**ASSIGNMENT:**
Search the records below for the line containing "Screen dimensions: 753x459". Output that line and all later lines exactly; output nothing else.

*** EXERCISE INPUT ***

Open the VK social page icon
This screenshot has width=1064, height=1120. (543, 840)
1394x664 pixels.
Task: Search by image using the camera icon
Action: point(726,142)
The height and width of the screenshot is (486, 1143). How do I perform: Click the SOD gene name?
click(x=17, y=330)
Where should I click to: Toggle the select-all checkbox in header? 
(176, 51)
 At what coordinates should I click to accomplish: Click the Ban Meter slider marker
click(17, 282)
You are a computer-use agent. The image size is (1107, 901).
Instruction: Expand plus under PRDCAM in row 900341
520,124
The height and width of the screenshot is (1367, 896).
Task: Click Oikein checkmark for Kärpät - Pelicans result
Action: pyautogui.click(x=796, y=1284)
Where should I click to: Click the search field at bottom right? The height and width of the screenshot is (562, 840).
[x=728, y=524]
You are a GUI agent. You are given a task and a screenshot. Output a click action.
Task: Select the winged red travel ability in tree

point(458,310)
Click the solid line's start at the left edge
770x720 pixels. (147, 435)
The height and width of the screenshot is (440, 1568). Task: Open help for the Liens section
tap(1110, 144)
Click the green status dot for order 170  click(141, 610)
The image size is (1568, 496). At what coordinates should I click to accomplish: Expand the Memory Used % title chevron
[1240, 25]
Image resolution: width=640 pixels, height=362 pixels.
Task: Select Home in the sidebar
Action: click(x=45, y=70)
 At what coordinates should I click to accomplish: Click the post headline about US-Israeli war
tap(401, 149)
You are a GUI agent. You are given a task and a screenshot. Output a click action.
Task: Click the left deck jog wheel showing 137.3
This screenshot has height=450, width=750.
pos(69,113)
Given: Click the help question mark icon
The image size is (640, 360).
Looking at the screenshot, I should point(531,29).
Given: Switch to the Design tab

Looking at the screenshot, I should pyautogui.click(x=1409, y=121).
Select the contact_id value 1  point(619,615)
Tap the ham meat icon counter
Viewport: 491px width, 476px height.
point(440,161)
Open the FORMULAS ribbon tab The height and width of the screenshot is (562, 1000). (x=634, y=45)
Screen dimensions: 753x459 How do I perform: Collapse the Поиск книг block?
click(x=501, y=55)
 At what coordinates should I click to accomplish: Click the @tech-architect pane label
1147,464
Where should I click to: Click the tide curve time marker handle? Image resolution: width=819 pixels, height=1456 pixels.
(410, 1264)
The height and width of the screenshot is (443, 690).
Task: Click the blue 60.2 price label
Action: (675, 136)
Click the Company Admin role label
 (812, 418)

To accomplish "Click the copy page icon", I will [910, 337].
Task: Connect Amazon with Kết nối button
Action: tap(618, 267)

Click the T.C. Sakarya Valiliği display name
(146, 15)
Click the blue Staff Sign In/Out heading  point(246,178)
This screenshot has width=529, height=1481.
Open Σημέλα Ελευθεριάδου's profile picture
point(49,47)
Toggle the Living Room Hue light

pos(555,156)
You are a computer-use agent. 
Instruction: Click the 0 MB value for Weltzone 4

*** End of EXERCISE INPUT ***

**OUTPUT:**
Screen dimensions: 753x459 How do I perform: Collapse the Поиск книг block?
click(x=501, y=55)
 At what coordinates should I click to accomplish: Click the @tech-architect pane label
1147,464
Where should I click to: Click the tide curve time marker handle? Image resolution: width=819 pixels, height=1456 pixels.
(410, 1264)
The height and width of the screenshot is (443, 690).
Task: Click the blue 60.2 price label
Action: (675, 136)
Click the Company Admin role label
 (812, 418)

To accomplish "Click the copy page icon", I will [910, 337].
Task: Connect Amazon with Kết nối button
Action: tap(618, 267)

Click the T.C. Sakarya Valiliği display name
(146, 15)
Click the blue Staff Sign In/Out heading  point(246,178)
This screenshot has width=529, height=1481.
Open Σημέλα Ελευθεριάδου's profile picture
point(49,47)
Toggle the Living Room Hue light

pos(555,156)
You are a computer-use agent. 
Instruction: Click the 0 MB value for Weltzone 4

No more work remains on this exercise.